╭──

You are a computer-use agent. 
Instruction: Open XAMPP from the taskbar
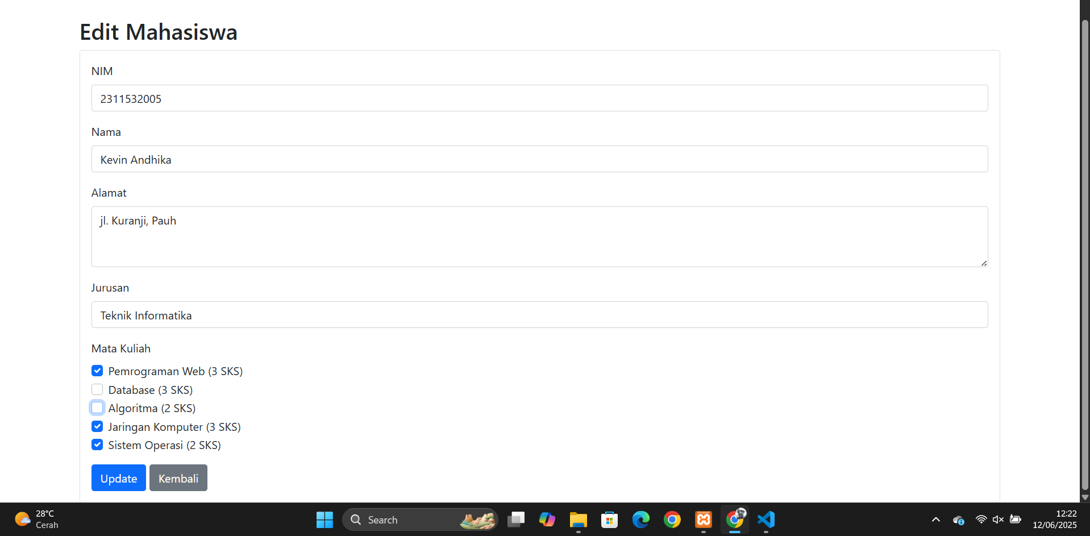(704, 520)
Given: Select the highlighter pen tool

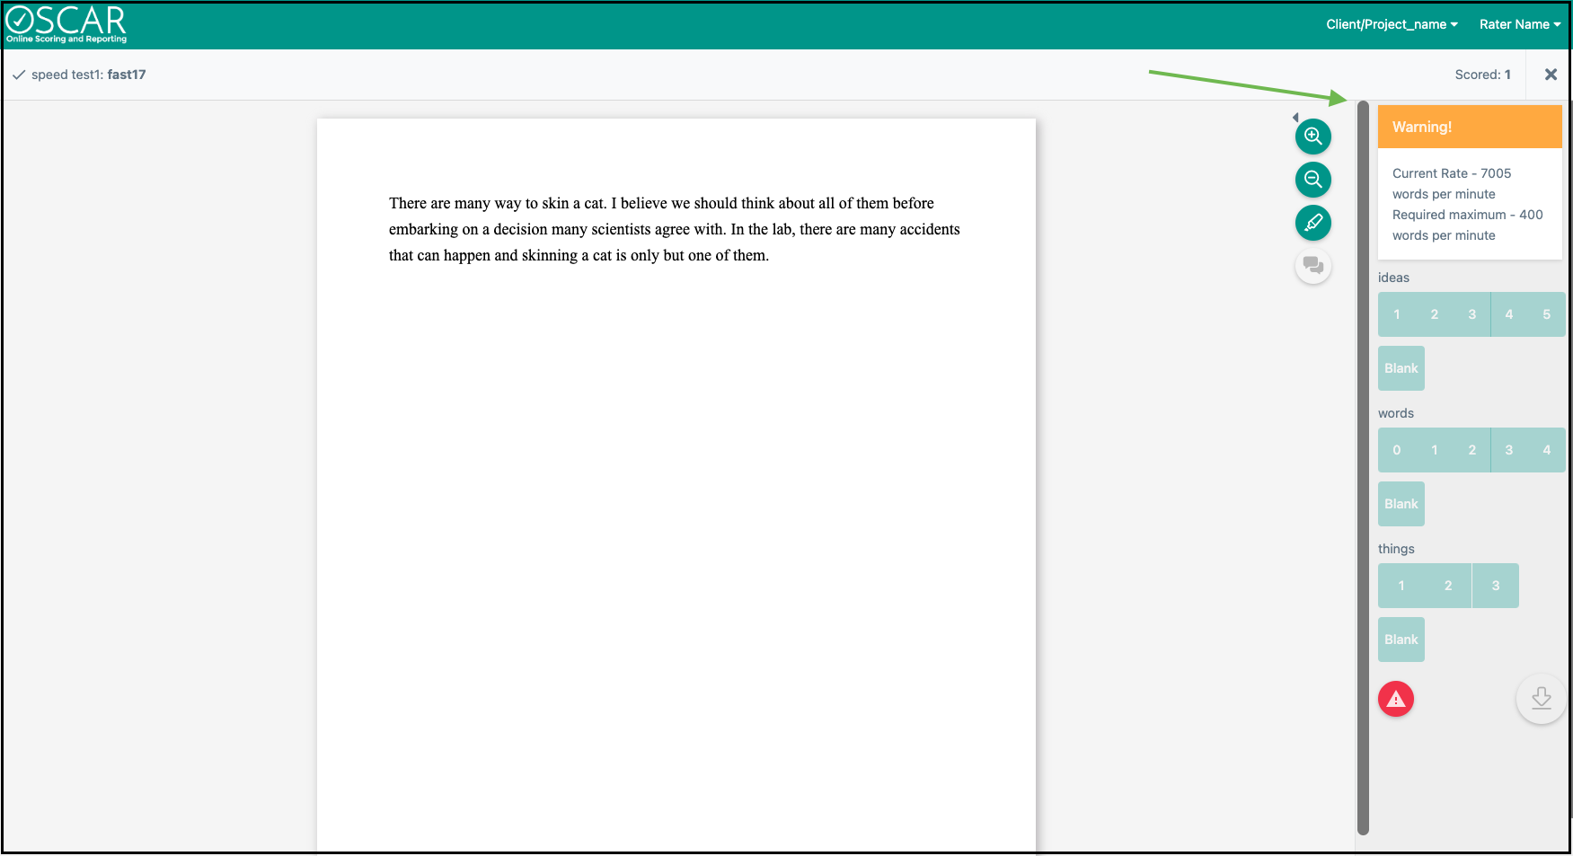Looking at the screenshot, I should pyautogui.click(x=1312, y=223).
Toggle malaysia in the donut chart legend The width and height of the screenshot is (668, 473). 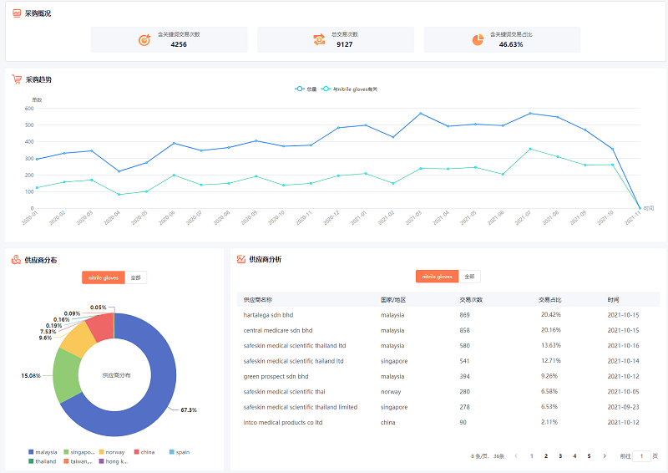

╰──

Problem to solve:
Nothing in the entries above should change when they are printed again, except that the pictures are dropped.

Output for this task:
You are a computer-use agent. 
Instruction: Open XAMPP from the taskbar
(704, 520)
Given: Select the highlighter pen tool

Looking at the screenshot, I should pyautogui.click(x=1312, y=223).
Toggle malaysia in the donut chart legend The width and height of the screenshot is (668, 473). 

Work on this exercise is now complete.